Exercise objective
Below is a listing; restate from it, character for character, the lines beginning at the line holding "The width and height of the screenshot is (1215, 577)." and ending at the line holding "Task: Click the text", both included.
▬▬▬
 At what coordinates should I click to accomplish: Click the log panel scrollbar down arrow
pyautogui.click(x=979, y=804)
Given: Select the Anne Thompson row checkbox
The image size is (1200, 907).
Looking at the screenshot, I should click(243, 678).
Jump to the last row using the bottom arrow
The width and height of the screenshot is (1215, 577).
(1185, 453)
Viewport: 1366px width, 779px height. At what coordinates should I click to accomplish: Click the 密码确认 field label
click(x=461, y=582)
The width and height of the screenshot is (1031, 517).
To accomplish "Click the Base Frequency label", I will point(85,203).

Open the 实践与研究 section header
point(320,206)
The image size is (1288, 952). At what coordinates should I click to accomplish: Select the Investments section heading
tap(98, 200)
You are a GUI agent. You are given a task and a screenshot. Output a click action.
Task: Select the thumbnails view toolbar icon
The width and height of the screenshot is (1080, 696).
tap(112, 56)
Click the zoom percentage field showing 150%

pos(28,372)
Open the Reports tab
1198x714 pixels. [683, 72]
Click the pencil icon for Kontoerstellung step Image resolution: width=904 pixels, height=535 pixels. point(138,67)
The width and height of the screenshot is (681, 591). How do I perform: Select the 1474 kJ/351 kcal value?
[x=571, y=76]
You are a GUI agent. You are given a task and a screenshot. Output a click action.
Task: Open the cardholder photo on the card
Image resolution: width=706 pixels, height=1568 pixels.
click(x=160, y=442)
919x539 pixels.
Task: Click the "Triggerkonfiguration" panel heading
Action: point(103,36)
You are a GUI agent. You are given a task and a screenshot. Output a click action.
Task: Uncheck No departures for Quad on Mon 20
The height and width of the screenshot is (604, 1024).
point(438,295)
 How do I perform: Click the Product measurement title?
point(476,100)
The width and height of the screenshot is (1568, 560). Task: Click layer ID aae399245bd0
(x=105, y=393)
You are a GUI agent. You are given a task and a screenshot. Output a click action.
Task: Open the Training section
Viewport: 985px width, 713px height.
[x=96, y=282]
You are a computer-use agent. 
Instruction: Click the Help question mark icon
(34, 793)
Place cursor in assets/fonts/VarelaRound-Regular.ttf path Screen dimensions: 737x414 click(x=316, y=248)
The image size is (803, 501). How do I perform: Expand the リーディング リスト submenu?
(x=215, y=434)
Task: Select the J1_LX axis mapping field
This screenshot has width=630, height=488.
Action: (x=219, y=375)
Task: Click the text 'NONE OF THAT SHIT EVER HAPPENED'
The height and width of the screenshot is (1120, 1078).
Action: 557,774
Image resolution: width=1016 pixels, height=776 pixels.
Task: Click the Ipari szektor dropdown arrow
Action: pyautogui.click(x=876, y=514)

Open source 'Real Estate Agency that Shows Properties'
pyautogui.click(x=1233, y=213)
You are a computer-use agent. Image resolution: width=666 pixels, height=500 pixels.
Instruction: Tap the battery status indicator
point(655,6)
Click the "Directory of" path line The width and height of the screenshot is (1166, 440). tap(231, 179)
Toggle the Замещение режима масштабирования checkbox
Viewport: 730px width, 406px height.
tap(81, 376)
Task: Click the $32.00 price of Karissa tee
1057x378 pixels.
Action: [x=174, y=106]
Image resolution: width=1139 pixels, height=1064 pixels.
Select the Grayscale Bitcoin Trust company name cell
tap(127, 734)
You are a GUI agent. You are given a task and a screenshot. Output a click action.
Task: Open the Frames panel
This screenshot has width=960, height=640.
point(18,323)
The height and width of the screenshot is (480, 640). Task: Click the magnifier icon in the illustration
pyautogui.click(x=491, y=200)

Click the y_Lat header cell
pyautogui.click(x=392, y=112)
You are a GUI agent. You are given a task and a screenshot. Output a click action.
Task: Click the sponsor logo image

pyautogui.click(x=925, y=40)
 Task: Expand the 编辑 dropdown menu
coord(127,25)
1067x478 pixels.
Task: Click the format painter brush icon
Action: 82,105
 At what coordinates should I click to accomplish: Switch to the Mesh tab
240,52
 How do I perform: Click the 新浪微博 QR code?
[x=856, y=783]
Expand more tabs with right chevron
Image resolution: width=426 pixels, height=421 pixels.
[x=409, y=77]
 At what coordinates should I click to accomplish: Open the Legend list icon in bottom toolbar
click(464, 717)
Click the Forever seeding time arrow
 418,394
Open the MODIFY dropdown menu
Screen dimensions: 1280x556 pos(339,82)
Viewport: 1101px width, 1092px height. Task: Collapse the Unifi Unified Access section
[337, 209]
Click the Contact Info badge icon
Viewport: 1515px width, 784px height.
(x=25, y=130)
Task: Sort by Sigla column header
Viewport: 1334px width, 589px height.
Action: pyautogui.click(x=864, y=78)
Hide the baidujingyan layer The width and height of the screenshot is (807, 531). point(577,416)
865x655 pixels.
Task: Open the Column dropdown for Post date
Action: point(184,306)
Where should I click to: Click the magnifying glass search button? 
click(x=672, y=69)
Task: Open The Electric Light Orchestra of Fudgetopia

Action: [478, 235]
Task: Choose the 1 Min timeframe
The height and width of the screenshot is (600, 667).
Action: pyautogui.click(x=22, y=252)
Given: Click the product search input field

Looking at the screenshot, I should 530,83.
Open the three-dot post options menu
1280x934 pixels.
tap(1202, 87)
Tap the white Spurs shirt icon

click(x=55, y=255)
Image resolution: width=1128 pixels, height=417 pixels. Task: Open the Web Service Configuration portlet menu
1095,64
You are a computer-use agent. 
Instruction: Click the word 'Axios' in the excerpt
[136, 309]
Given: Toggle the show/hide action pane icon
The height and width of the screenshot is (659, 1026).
▬▬▬
The completed task
The width and height of the screenshot is (1215, 577).
(1185, 453)
Viewport: 1366px width, 779px height. At what coordinates should I click to accomplish: Click the 密码确认 field label
click(x=461, y=582)
The width and height of the screenshot is (1031, 517).
To accomplish "Click the Base Frequency label", I will point(85,203).

Open the 实践与研究 section header
point(320,206)
The image size is (1288, 952). At what coordinates should I click to accomplish: Select the Investments section heading
tap(98, 200)
You are a GUI agent. You are given a task and a screenshot. Output a click action.
Task: Select the thumbnails view toolbar icon
The width and height of the screenshot is (1080, 696).
tap(112, 56)
Click the zoom percentage field showing 150%

pos(28,372)
Open the Reports tab
1198x714 pixels. [683, 72]
Click the pencil icon for Kontoerstellung step Image resolution: width=904 pixels, height=535 pixels. point(138,67)
The width and height of the screenshot is (681, 591). How do I perform: Select the 1474 kJ/351 kcal value?
[x=571, y=76]
You are a GUI agent. You are given a task and a screenshot. Output a click action.
Task: Open the cardholder photo on the card
Image resolution: width=706 pixels, height=1568 pixels.
click(x=160, y=442)
919x539 pixels.
Task: Click the "Triggerkonfiguration" panel heading
Action: point(103,36)
You are a GUI agent. You are given a task and a screenshot. Output a click action.
Task: Uncheck No departures for Quad on Mon 20
The height and width of the screenshot is (604, 1024).
point(438,295)
 How do I perform: Click the Product measurement title?
point(476,100)
The width and height of the screenshot is (1568, 560). Task: Click layer ID aae399245bd0
(x=105, y=393)
You are a GUI agent. You are given a task and a screenshot. Output a click action.
Task: Open the Training section
Viewport: 985px width, 713px height.
[x=96, y=282]
You are a computer-use agent. 
Instruction: Click the Help question mark icon
(34, 793)
Place cursor in assets/fonts/VarelaRound-Regular.ttf path Screen dimensions: 737x414 click(x=316, y=248)
The image size is (803, 501). How do I perform: Expand the リーディング リスト submenu?
(x=215, y=434)
Task: Select the J1_LX axis mapping field
This screenshot has width=630, height=488.
Action: (x=219, y=375)
Task: Click the text 'NONE OF THAT SHIT EVER HAPPENED'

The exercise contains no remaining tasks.